Myths and Legends of Babylonia and Assyria
Page: 128Dream of Gyges
Continuing, Assur-bani-pal recounts how Gyges, King of Lydia, a remote place of which his fathers had not heard the name, was granted a dream concerning the kingdom of Assyria by the god Asshur. Gyges was greatly impressed by the dream and sent to Assur-bani-pal to request his friendship, but having[Pg 303] once sent an envoy to the Assyrian court Assur-bani-pal seemed to think that he should continue to do so regularly, and when he failed in this attention the Assyrian king prayed to Asshur to compass his discomfiture. Shortly afterwards the unhappy Gyges was overthrown by the Cimmerians, against whom Assur-bani-pal had often assisted him.
Assur-bani-pal then plaintively recounts how Saulmugina, his younger brother, conspired against him. This brother he had made King of Babylon, and after occupying the throne of that country for some time he set on foot a conspiracy to throw off the Assyrian yoke. A seer told Assur-bani-pal that he had had a dream in which the god Sin spoke to him, saying that he would overthrow and destroy Saulmugina and his fellow-conspirators. Assur-bani-pal marched against his brother, whom he overthrew. The people of Babylon, overtaken by famine, were forced to devour their own children, and in their agony they attacked Saulmugina and burned him to death with his goods, his treasures, and his wives. As we have before pointed out, this tale strangely enough closely resembles the legend concerning Assur-bani-pal himself. Swift was the vengeance of the Assyrian king upon those who remained. He cut out the tongues of some, while others were thrown into pits to be eaten by dogs, bears, and eagles. Then after fixing a tribute and setting governors over them he returned to Assyria. It is noticeable that Assur-bani-pal distinctly states that he 'fixed upon' the Babylonians the gods of Assyria, and this seems to show that Assyrian deities existed in contradistinction to those of Babylonia.

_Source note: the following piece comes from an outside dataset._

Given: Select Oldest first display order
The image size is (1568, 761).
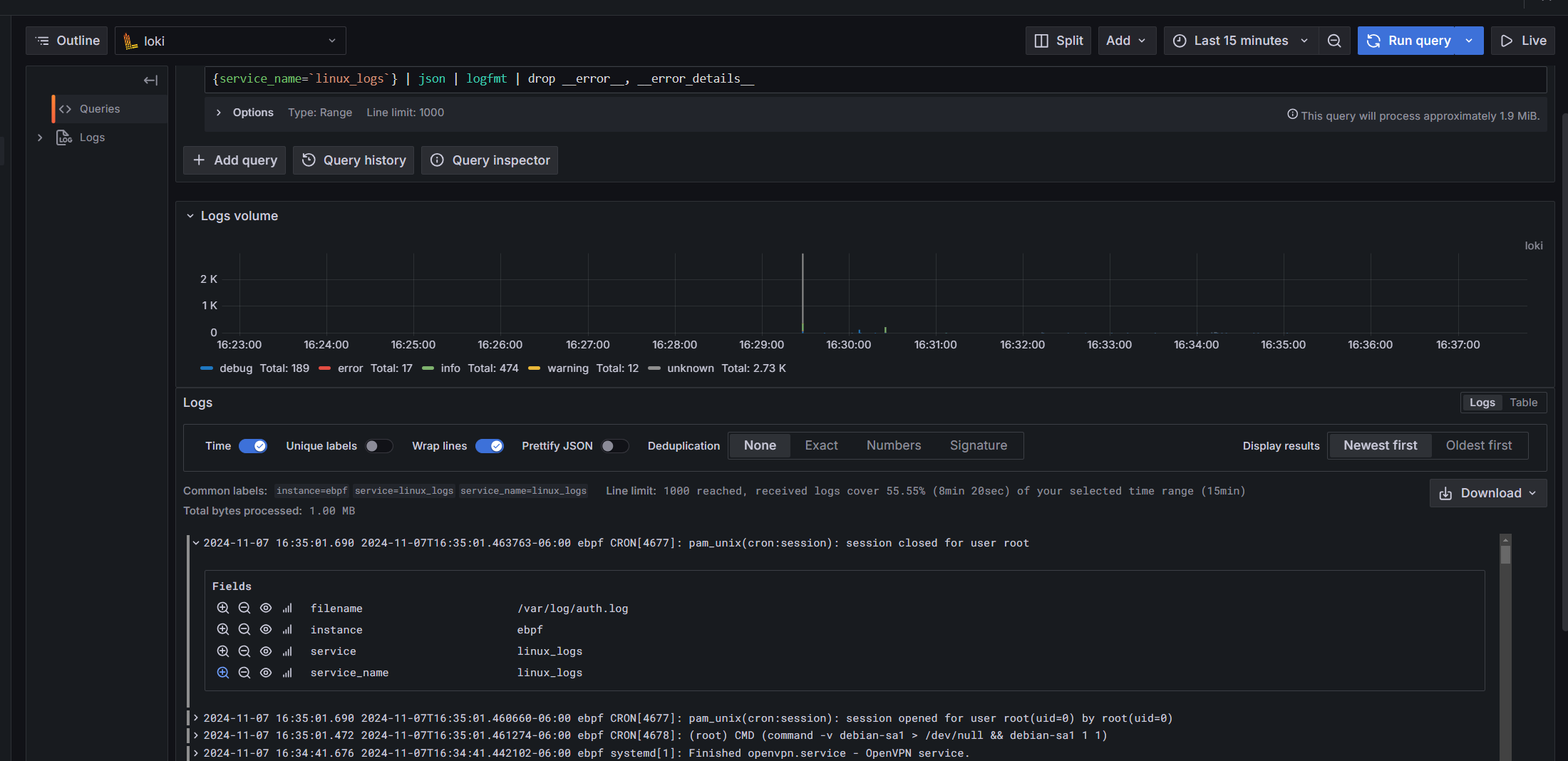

In one expedition into the land of Elam, Assur-bani-pal had a dream sent by Ishtar to assure him that[Pg 304] the crossing of the river Itite, which was in high flood, could be accomplished by his army in perfect safety. The warriors easily negotiated the crossing and inflicted great losses upon the enemy. Among other things they dragged the idol of Susinay from its sacred grove, and he remarks that it had never been beheld by any man in Elam. This with other idols he carried off to Assyria. He broke the winged lions which flanked the gates of the temple, dried up the drinking wells, and for a month and a day swept Elam to its utmost extent, so that neither man nor oxen nor trees could be found in it—nothing but the wild ass, the serpent, and the beast of the desert. The King goes on to say that the goddess Nanâ, who had dwelt in Elam for over 1600 years, had been desecrated by so doing. "That country," he declares, "was a place not suited to her. The return of her divinity she had trusted to me. 'Assur-bani-pal,' she said, 'bring me out from the midst of wicked Elam and cause me to enter the temple of Anna.'" The goddess then took the road to the temple of Anna at Erech, where the King raised to her an enduring sanctuary. Those chiefs who had trusted the Elamites now felt afflicted at heart and began to despair, and one of them, like Saul, begged his own armour-bearer to slay him, master and man killing each other. Assur-bani-pal refused to give his corpse burial, and cutting off its head hung it round the neck of Nabu-Quati-Zabat, one of the followers of Saulmugina, his rebellious brother. In another text Assur-bani-pal recounts in grandiloquent language how he built the temples of Asshur and Merodach.